The first challenge to the media council CNCS and its chair, Rogerio Sitoe, will be the widely criticised draft media law. CNCS has 11 members chosen by different groups:

+ 3 journalists, Eliseu Bento of Noticias and Suzana Espada of the public television station, TVM, backed by the National Journalists’ Union (SNJ), and Alexandre Chiure, backed by MISA-Mocambique.

+ 1 person appointed by the Association of Media Companies, Jeremias Langa, a senior figure in the management of the independent company Soico, which owns the television station STV, and the daily paper O Pais.

+ 1 judge, appointed by the Higher Council of the Judicial Magistracy, Jose Macaringue, the first deputy chair of the Mozambican Association of Judges (AMJ).

+ 4 members chosen by the parties in parliament, according to seats. The three Frelimo appointees are Jose Guerra (chair of the Miramar media group, owned by the Brazilian Universal Church of the Kingdom of God), Jorge Matine (former editorial director of Domingo) and Carmen de Lizi dos Santos, on the previous CSCS and with a background in administrative law.

Renamo’s appointee is Joao de Brito Munguambe. + As well as naming the chair, President Nyusi also appointed Paulina Chiziane, one of the country’s foremost novelists.
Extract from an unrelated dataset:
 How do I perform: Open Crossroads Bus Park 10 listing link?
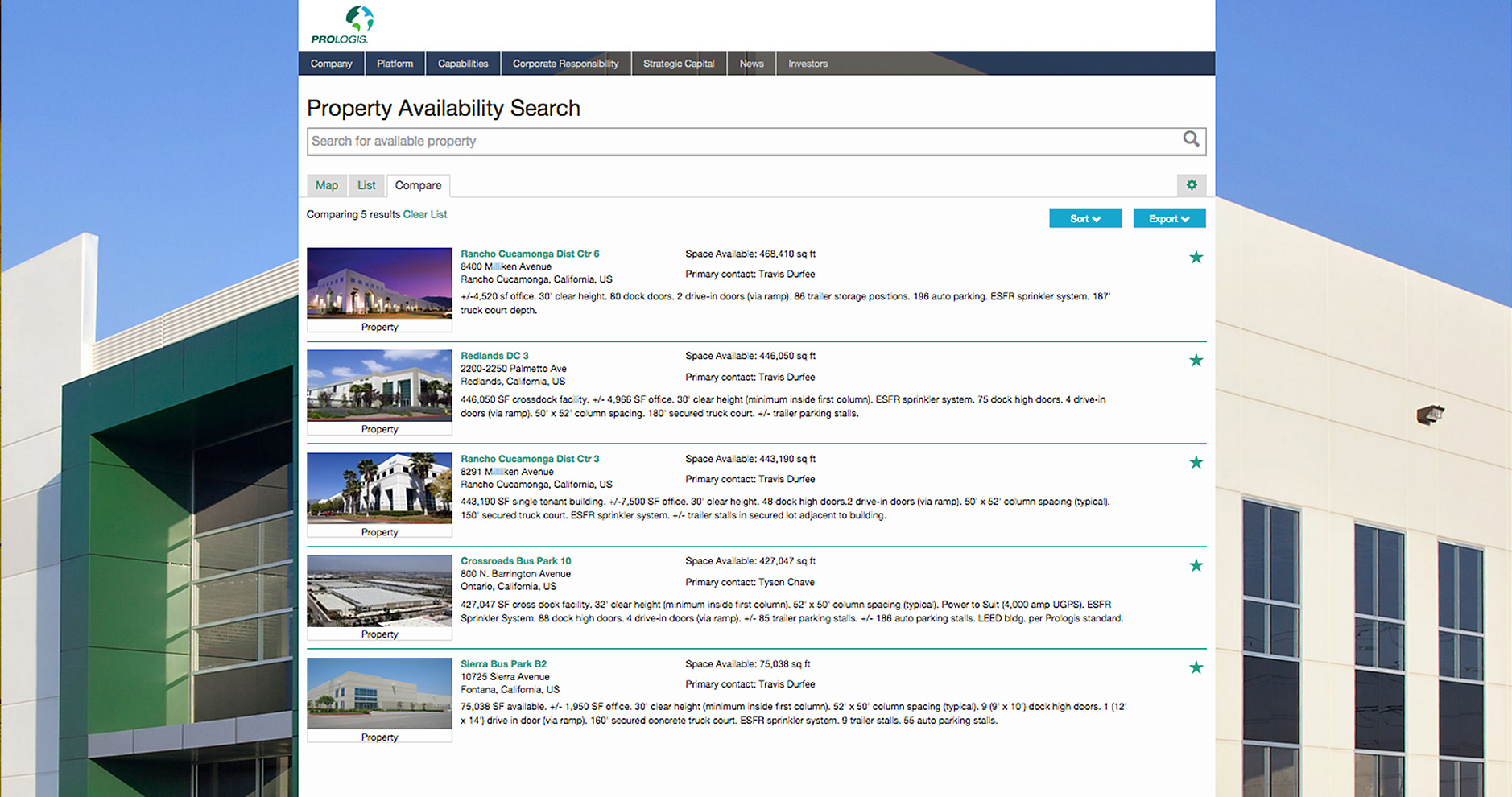pos(515,561)
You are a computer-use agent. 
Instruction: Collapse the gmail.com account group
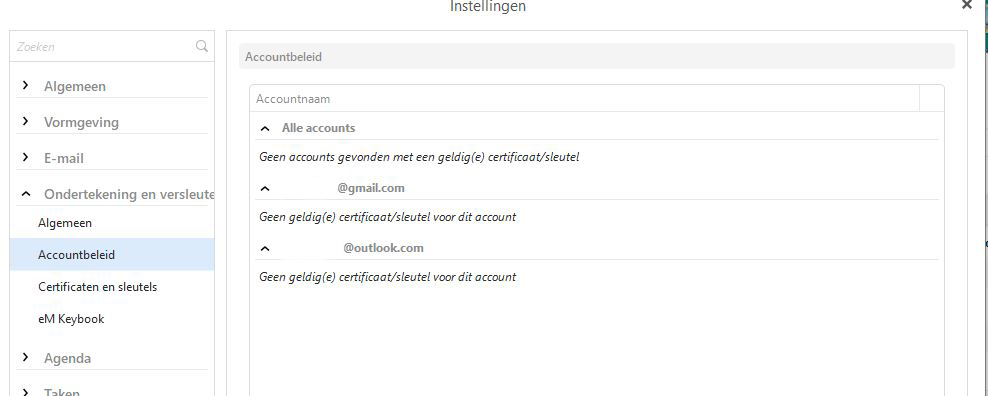point(265,189)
Mozambique has fallen four places in the 2021 Global Index on Press Freedom compiled by Reporters without Borders (RSF). It is now 108 of 180 countries. RSF highlights difficulties in accessing information in Cabo Delgado, the influence of Frelimo on the media, and the expulsion of Zitamar editor Tom Bowker.

Journalist Ibraimo Mbaruco remains missing, more than a year after he was detained on 7 April 2020 by men in military uniforms. He worked for the Palma community radio and TV.